Хозяйка села напротив Никострата на табурет и улыбнулась ему. Увидев ее красоту и ощутив женский аромат, Никострат понял, что опять желает ее; и потупился, стремясь погасить опасное чувство. Эльпида подарила ему себя этой ночью… он очень благодарен ей, и довольно!
- Ты понравился Корине, - неожиданно сказала гетера.
Никострат изумленно вскинул глаза.
- Для тебя это так важно… кто из гостей понравится рабыне?

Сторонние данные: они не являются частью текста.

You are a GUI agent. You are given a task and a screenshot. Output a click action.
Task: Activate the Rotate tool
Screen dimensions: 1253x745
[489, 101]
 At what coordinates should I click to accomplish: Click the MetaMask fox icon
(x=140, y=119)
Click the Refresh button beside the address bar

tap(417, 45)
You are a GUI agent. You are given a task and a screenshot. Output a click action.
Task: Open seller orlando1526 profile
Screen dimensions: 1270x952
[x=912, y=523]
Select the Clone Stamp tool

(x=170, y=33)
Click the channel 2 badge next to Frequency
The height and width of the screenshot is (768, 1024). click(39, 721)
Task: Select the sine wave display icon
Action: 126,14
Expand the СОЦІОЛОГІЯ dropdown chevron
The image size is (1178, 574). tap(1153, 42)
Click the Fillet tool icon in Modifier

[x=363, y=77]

- Конечно, важно, - ответила Эльпида. В голубых глазах коринфянки появились искорки, но теперь она не улыбалась. - Корина видела немало благородных мужей в этом доме… но отнюдь не каждый удостоился ее похвалы.
“И отнюдь не каждый оставался на ночь, даже за плату”, - подумал Никострат; но воздержался от такого замечания. Однако эти слова, о других мужчинах, охладили его и даже рассердили. Уголки губ Эльпиды тронула улыбка.
- Тебе нужно спешить, правда? Твой друг ждет… или друзья, с которыми ты приехал!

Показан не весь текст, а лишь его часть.